TC: And you charge that delivery provider a fee per transaction, sort of like a finders fee.
We also have a service called Rails that enables third parties like DoorDash and Postmates and Amazon Restaurants to send orders through our API to keep things simpler operationally at the restaurants we serve. Every order comes in through the same point-of-sale system.
TC: So you aren’t competing with a DoorDash in any way but rather partnering with it.
NG: Right. We view DoorDash as another source of demand, and that’s a good thing for our restaurants. It drives more orders.
We have to play the role of Switzerland. If restaurants want to work with Amazon or with Caviar, that’s fine. We’ll work with anyone. We’re a common carrier. We could never say, “We’re only going to work with these two” third parties.
TC: How much are you charging your customers, and how long are your agreements with them?

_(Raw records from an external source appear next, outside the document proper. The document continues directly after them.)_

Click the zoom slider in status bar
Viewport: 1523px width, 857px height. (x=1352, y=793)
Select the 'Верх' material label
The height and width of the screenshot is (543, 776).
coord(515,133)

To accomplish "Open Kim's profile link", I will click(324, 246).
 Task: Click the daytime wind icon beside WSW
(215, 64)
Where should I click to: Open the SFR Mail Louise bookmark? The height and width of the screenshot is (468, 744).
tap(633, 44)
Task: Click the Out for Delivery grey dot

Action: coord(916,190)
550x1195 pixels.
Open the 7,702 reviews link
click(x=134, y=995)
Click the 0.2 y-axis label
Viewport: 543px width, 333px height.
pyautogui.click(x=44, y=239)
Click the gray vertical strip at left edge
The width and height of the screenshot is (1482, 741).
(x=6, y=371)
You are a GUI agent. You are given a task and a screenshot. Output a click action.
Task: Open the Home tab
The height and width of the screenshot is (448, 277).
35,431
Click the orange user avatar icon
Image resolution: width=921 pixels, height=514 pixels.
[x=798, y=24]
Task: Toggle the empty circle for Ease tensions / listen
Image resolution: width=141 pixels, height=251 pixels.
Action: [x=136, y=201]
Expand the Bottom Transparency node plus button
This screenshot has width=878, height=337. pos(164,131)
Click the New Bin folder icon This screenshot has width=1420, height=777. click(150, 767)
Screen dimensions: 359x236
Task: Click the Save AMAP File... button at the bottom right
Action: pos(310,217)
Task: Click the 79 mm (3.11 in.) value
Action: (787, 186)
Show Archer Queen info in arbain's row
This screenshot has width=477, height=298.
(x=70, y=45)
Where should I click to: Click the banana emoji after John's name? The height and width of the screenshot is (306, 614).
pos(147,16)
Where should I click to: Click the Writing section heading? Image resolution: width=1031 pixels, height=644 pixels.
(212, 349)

NG: A typical agreement is 36 to 60 months on average, and it’s transactional SaaS, so we charge a fee per month per store — think of it as around $100 per month — then a small fee per transaction for our core ordering platform.
TC: You must have tons of data. What percentage of diners are picking up food versus having it delivered?
NG: More than 90 percent are customers picking it up. Delivery accounts for just 3 percent at this point. It has huge growth ahead of it if you think about it. What’s more convenient than going to a restaurant and picking food up than having it magically come you?
TC: But it comes to you at an added cost. If we enter into a longer recession, how does the picture change? How are your customers impacted?
NG: First, officially we work with restaurants that have 10 units or more, though we make exceptions to that rule every now and then and the goal is to be able to work with small chains and independent restaurants some day.
And for the restaurants we work with, a recession could be an accelerant. We saw this in 2008, with more customers choosing to use digital ordering and save time instead of preparing food at home or heading to restaurants for a dining experience. Fine dining will take a hit in a recession, but [our customers] are selling every day lunch and dinner choices, and when you have families where both parents are working and you can get a meal curbside for often less than it costs to cook, that’s compelling.
TC: Do you sell the data you’re collecting from your transaction volume or might you someday?
NG: We make zero revenue from our data today and if we did anything, it would only be with aggregated, anonymized data. But we haven’t done anything with it [to date], including because it’s a precious commodity and also because we’e very restricted in our contracts with what we can do. We do give our customers all the same data as if they built their own software.
TC: But you can see things that no one else can see. Any trends you can share?
NG: We can see that the first Monday after New Year’s is the biggest day for every organic salad chain, whereas at the end of the year, people are eating burgers and pizza and chicken wings and burritos. You see the same thing play out each week. People start the week eating healthy food. By the end of the week, it’s barbecue-ville.
TC: Before you go, is Olo profitable?
NG: We’re not in a place of worrying about raising more money. We have no need for primary capital where we are. We’e big believers in this company as an independent company, and we’re building it until we’re ready to have some kind of [exit] event. We think that’s in the cards if we keep doing what we’re doing.